People easily forget why they actually go to work, sometimes. Not only forgetting. People also find it difficult to stick to strategies, plans, follow procedures and deliver on numbers. People fail to check whether their actions are even in sync with their institution’s VVMOST: Values, vision, Mission, Objectives, Strategies and Tactics.

Any activity at the workplace should in the long-term dovetail into maximizing shareholder’s value. Keep this in check. Getting to the top, you might have rolled up your sleeves at some point and you may have poured out some sweat, tears and blood. I mean sacrifice. It’s fun to coast but it demands hard work to get there. Within the hard work is passion.

Let’s get practical. Coasting is just like descending down the Aburi mountains in the Eastern Region of Ghana towards Accra, the capital city. You may not need to accelerate because you may be enjoying some freewheeling and going with the flow. But look at it through a clever spectacle. Though you may not even need the engine to start, you shall surely need direction otherwise you may crash-land. It is really a big deal. You can’t be ‘chilling’ at the workplace even when you are meeting your numbers. Learn to set new targets for yourself.

You are always tempted to lose focus and direction the very moment you start coasting. The very day I absorbed the coasting concept, I concluded that there is no happiness in complacency. Step up the passion because the coasting period seriously calls for strategy and thinking in wait of the storm and the climb.

It’s brilliant to enjoy coasting in your career and in your long road to Leadership Development. ‘It is however dangerous’ when professionals think that they are there when they are not. Never keep asking if you there yet? Because you are not, and you may never be when the vision is in motion. One secret is that, just when you think you don’t need anyone, that’s when you actually need someone.

People work very hard at the workplace especially from entry levels through senior officer roles and they decide to coast when they become Managers. Question: have you really arrived? Learn to learn new things, learn to multi-task and learn to stretch yourself. Learn to rotate functions and subsequently take up new challenges. Be prepared to get to the top and be curious with a corporate strategy so that you can see ahead before your peers do.

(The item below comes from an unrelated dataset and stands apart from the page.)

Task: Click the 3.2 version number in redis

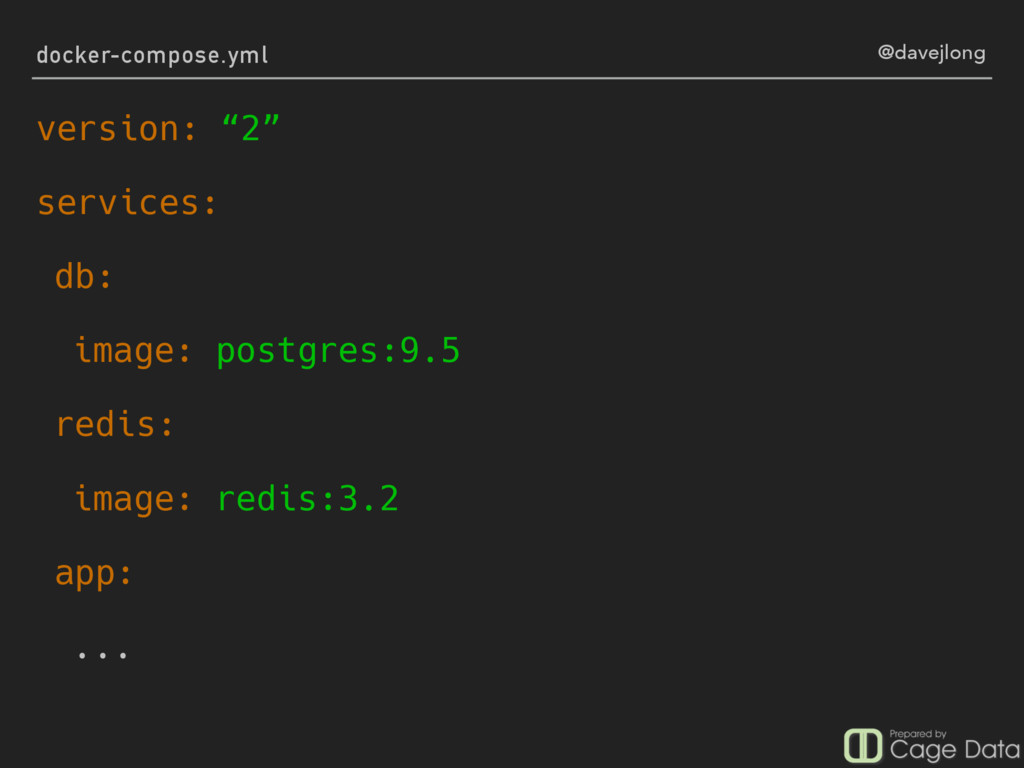Action: pyautogui.click(x=368, y=499)
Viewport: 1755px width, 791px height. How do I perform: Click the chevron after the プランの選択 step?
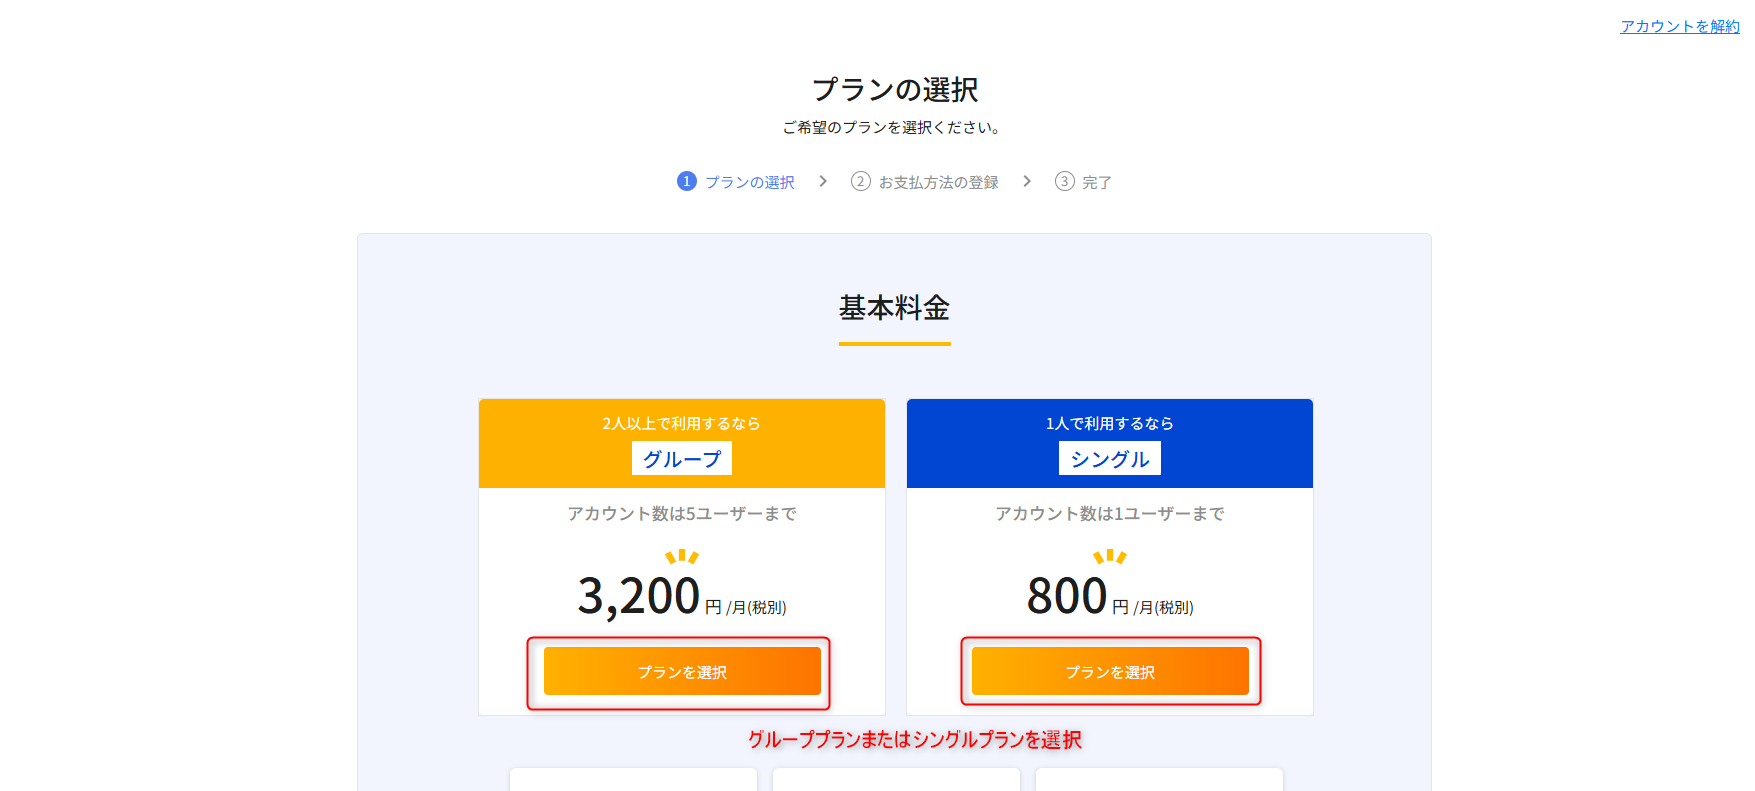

Learn to know what happens in other people’s roles. The workplace is changing very fast. Look around and also be sensitive to the job and industry you are in. For example, working in a bank, you cannot say that selling products and services of the bank is not part of your job. You cannot also say that customer service is not part of your job.

Colleagues who are aware of this, at least enjoy a coasting moment at some point in their career development process. Just know a little bit more of the employee life cycle curve to enjoy this concept. Justly, the road is clear. You need some experience to know when to coast and when not to. Coasting is beautiful and refreshing. It could, however, be dangerous. Learn various roles. Be quick to see into the future.

The point is that, when you keep doing what is expected of you by sharpening your competencies and also getting to learn new roles and other people’s competences, then you may be drinking the wine you’ve always craved for even before you are served. When you are enjoying some coasting, do not be boasting.

For example, if you are part of the administration team, get interested in credit, legal, sales, marketing, recovery, customer service, I.T, R& D and to the extreme, operations.

Of course, you’ll be resourced, you’ll be given opportunities and Management will always give you some playing time to prove who you are and how much you are worth. The irony is that you can’t even coast when you are multi-skilled. Keep on developing in your area of work and other areas and do not coast now. Because you shall surely coast when you get there. Perhaps you may never coast. Just keep on broadening your knowledge base with a new set of skills.